Открытое окно помогло избавиться от запаха, и я, радуясь свежему воздуху, собрал новый арсенал чистящих средств, разрезал на куски старые купальные полотенца Альмы и приступил к оттиранию пола, проходясь по оголенному дереву плотными кругами; пот скапливался у меня под линией волос, стекал по носу и, повисев на кончике, отчего тот начинал чесаться, падал на пол и разлетался брызгами. Каждый раз, как мне казалось, что я справился с одним из пятен крови, я наклонялся, прищуривался и обнаруживал, что оно по-прежнему здесь – призрачно розовый водяной знак либо тонкие багровые полоски, повторяющие очертания стыков паркетных досочек, едва различимые невооруженным глазом, однако мне представлявшиеся яркими, как неон. Не придется ли перестилать пол? Предварительно содрав паркет.
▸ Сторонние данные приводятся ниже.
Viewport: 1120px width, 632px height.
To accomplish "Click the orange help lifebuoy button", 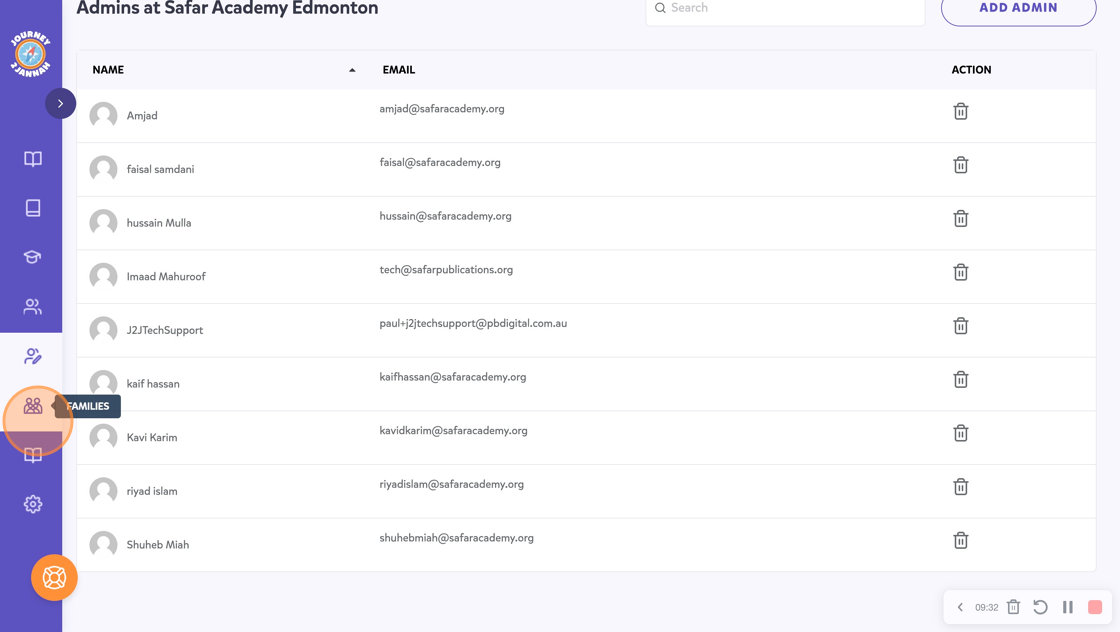I will pos(54,577).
Жуткий, леденящий кровь образ явился мне: кровь, подобно кислоте, проедает себе путь до самого фундамента, и остается только одно – снести библиотеку… а если и этого не хватит? Если сама земля сохранила следы того, что произошло над ней? Перепахать ее? Залить напалмом? Закатать в пятнадцать футов бетона? Что я могу сделать, чтобы почувствовать себя в безопасности, раз и навсегда?
Разогнувшись и скрутившись немного назад, чтобы окунуть тряпку в ведро, я опустил ладонь на ковер и зацепился пальцем за какой-то струп. Взглянув туда, я увидел большое пятно крови, из середины которого торчал отвердевший клок человеческих волос.
Я встал, спокойно проследовал в ванную, и там меня вывернуло наизнанку.
В два часа дня я оттащил в крыльцу для слуг три пухлых мусорных мешка.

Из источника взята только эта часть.